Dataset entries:
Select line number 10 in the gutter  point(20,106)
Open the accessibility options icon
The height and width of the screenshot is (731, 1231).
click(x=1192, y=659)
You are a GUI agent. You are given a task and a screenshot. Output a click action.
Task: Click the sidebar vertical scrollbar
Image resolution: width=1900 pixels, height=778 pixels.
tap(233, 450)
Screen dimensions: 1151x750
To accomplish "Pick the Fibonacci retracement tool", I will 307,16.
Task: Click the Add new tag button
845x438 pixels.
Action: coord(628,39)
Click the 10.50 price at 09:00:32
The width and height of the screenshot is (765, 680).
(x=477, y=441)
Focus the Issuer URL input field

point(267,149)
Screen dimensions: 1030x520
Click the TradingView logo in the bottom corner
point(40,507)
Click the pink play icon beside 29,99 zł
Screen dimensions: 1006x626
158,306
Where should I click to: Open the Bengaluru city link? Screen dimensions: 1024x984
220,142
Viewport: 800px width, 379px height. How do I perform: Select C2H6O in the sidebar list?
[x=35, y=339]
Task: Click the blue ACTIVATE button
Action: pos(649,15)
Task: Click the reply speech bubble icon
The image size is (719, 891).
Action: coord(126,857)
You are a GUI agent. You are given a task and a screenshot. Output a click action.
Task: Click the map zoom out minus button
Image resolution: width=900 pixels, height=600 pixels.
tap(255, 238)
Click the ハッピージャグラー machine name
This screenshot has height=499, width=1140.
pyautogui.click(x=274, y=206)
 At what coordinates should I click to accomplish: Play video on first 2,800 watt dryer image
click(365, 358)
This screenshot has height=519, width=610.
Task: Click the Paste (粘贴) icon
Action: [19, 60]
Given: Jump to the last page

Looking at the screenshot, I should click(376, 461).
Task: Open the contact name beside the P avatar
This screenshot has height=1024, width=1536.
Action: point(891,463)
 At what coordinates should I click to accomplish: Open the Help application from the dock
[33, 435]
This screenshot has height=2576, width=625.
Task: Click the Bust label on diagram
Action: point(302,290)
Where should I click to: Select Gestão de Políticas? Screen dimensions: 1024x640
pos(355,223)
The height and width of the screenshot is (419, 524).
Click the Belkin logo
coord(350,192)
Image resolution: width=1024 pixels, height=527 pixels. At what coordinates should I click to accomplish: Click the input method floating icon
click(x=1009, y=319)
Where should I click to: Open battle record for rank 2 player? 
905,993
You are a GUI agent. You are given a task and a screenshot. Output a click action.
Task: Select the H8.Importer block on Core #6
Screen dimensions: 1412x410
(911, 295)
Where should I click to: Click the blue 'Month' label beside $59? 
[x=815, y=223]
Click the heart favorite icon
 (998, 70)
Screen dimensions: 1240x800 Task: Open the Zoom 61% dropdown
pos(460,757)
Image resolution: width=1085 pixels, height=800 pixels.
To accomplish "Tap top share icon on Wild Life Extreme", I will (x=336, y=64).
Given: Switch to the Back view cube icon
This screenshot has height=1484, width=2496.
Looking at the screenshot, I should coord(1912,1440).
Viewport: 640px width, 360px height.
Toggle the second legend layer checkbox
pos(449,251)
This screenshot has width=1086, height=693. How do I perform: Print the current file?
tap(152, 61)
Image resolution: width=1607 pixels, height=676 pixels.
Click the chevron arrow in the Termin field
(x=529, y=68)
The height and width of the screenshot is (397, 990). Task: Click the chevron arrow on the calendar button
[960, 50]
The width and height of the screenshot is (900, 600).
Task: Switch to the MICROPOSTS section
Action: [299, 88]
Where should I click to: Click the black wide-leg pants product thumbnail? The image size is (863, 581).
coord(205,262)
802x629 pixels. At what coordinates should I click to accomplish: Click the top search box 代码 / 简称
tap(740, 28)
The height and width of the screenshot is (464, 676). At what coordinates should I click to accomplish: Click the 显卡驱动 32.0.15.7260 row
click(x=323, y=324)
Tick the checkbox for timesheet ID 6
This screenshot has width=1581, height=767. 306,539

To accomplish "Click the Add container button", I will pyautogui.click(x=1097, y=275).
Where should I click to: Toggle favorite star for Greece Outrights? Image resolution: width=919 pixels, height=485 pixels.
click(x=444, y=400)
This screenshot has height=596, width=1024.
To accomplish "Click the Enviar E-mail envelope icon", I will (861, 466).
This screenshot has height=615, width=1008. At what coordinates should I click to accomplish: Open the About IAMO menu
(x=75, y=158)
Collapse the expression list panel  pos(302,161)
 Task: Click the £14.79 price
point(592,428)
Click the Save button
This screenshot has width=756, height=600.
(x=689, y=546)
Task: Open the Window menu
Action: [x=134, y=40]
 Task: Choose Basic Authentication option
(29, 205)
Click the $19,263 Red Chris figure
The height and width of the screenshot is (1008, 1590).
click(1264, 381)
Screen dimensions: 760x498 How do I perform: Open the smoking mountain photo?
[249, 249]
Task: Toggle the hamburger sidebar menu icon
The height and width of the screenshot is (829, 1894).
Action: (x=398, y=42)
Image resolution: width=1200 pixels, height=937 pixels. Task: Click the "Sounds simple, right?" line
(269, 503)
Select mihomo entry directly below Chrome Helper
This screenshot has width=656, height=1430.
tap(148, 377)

» Task:
Indicate how many lines in the records above include the word "will", giving no other content.

» Result of the exercise:
4